After all, he did receive more than 2 million votes in the primary election, which for a Republican candidate in California is pretty good these days. Double that and you are in business.

But the support team in the campaign bus is more than an hour and a half behind and the cool of the morning is rapidly dissipating. This is not the Tour de France. When the bus finally does arrive and his tire patched, Meuser sets out only to have the same thing happen all over again.

“It’s part of the adventure. You have to adapt to situations,” he recalls laughing while describing one of the lowlights of his attempt to bike in all 58 counties statewide in just 46 days. That includes Death Valley later this month when he plans to start at midnight.

About 20 people showed for Meuser’s July 17 campaign stop in Montague.

His sojourn ends in Huntington Beach on Aug. 23, more than two months after starting out from Martinez. He faces incumbent Alex Padilla in the general election on Nov. 6. Most polls show Padilla with a sizable lead.

Meuser, 43, is campaigning on a platform of what he sees as rampant fraud in the statewide voting system. The Secretary of State is responsible for ensuring the integrity of elections. Meuser claims there are 11 counties statewide with over 100 percent voter registration.

“When you have over a million people in L.A. County who are registered to vote that are not eligible to vote you have a problem,” he said. “We have a lot we can do to improve the integrity of the elections in California.”

In addition to being the state’s chief election officer, the Secretary of State is also in charge of business entity formation, a process that can take up to three weeks and is something Meuser wants to streamline.
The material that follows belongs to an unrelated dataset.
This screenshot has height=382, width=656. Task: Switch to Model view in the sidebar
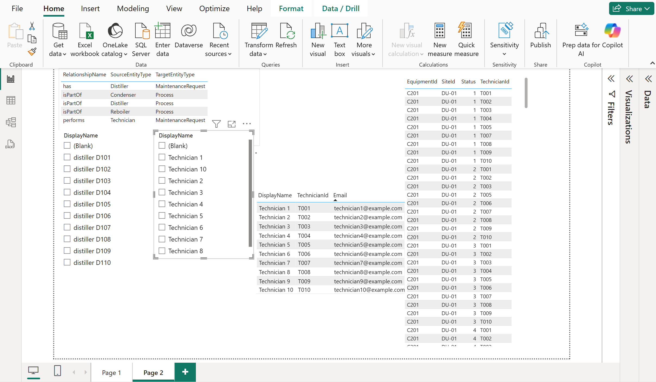coord(11,122)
In some states business registration can be done online and completed in a day.

Meuser started his first business at the age of 12, picking cherries in the morning and then selling them at a roadside stand that same afternoon. He later ran a pizza restaurant in Idaho and then began studying law. He graduated with honors from Oak Brook College of Law.

Meuser said he became interested in politics after specializing in elections law. In 2008 he ran as the Republican candidate for state Senate in District 7 in Concord. He was soundly beaten by Mark DeSaulnier in the general election.
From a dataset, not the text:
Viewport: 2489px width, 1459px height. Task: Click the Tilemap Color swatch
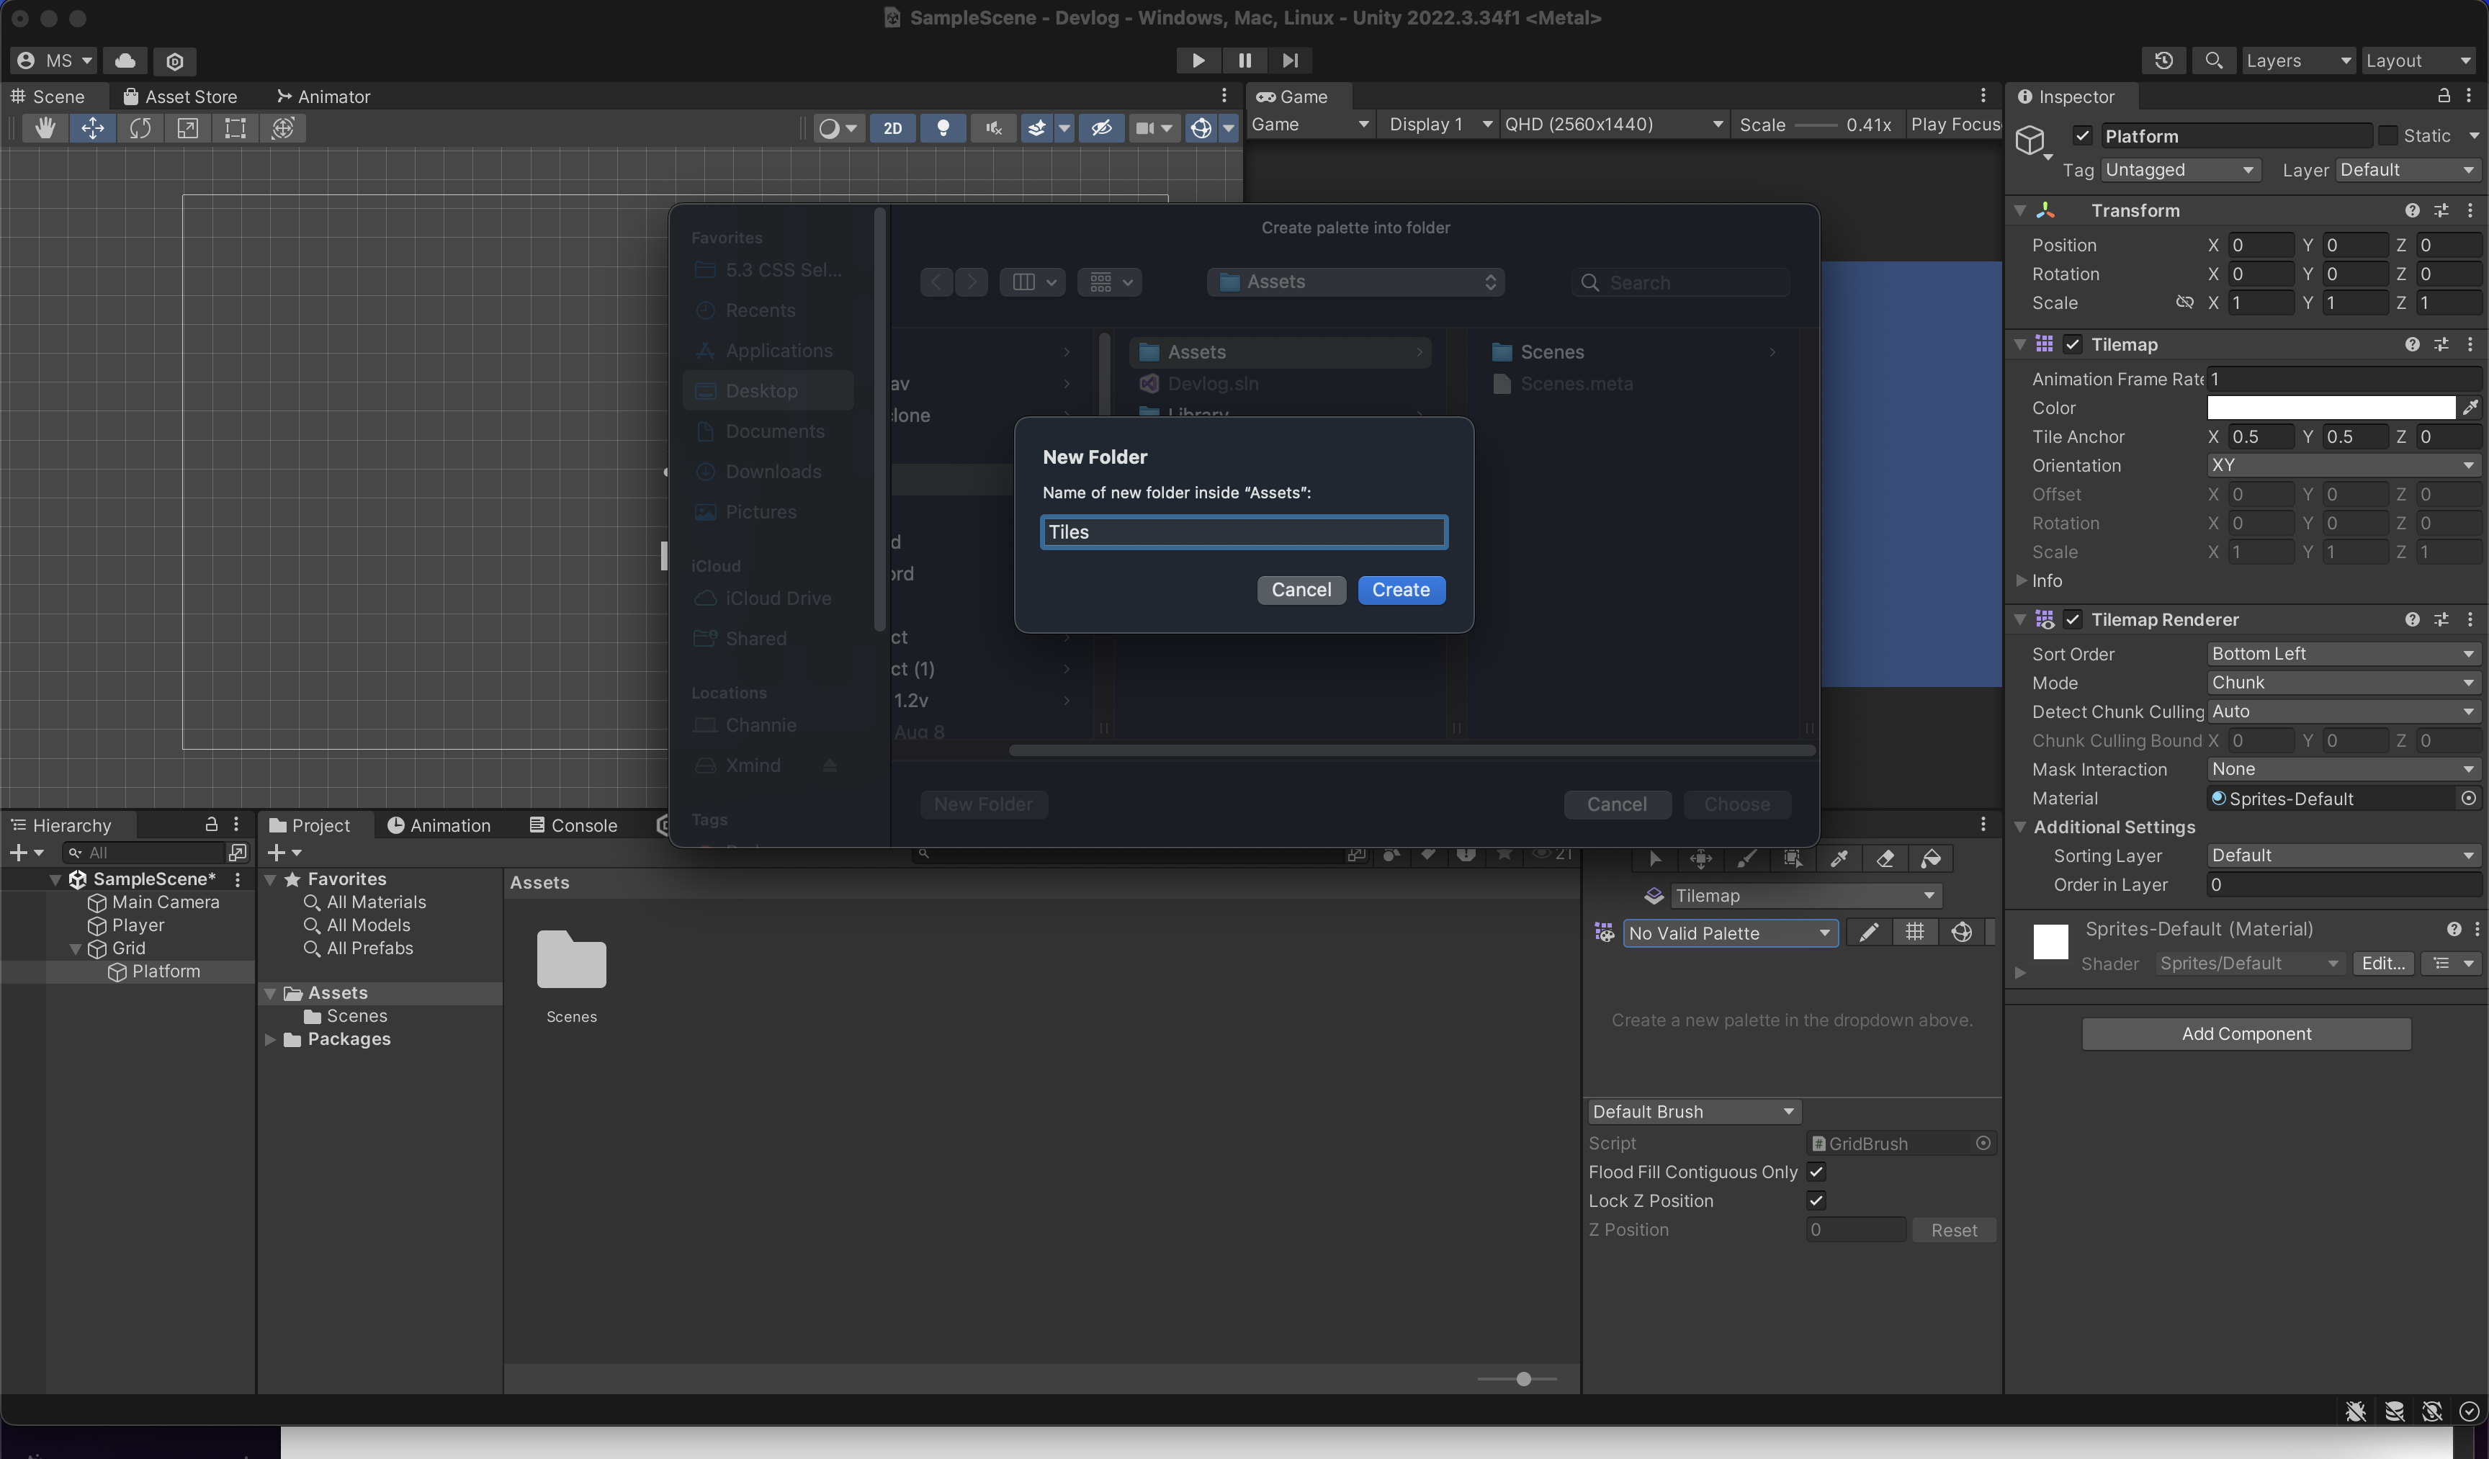click(x=2330, y=408)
“I am an attorney who is interested in politics,” he said. “Over the last couple of years my practice has really changed from a civil attorney to an elections law attorney.”

He said he decided to run for a statewide office after not seeing anybody he could support. Meuser said he admires politicians on both side of the aisle.

“I like politicians who stand up and fight. I like Ted Cruz and Rand Paul on the right, who are out there vocal about their issues, fighting for their issues,” he said. “And while I don’t agree necessarily with their policies I like Bernie Sanders and Elizabeth Warren. They are standing up and becoming national figures fighting for what they believe.”

For Meuser, being vocal about an issue and standing up for what he believes centers on voter fraud. It is an issue that parallels advances in technology. Voting machines have shown they can be hacked with a simple wi-fi link, he said.

“The fact that the vulnerability is in the system means that there is no one who can trust the integrity of the ballot at the voting machine,” he said. “There are some major concerns. It doesn’t matter whether you are a Republican or a Democrat.”

Meuser said he finds inspiration in many forms. He has read approximately 30 books so far this year, many of them non-fiction about U.S. history. The latest is a biography of Davey Crockett written in 1758.

“I always loved reading stories about people who did great things,” he said. “Nobody is perfect but the trials people went through… it really helps put perspective on life.”

For now, though it is back on one of two road bikes he travels with and on from Siskiyou to another county to explore and hold a rally.

“One person at a time. As I was coming into Burney at the top of the hill a PG&E worker stopped and pulled out a cold water and handed it to me,” Meuser said. “I let him know why we need to hire a new Secretary of State.”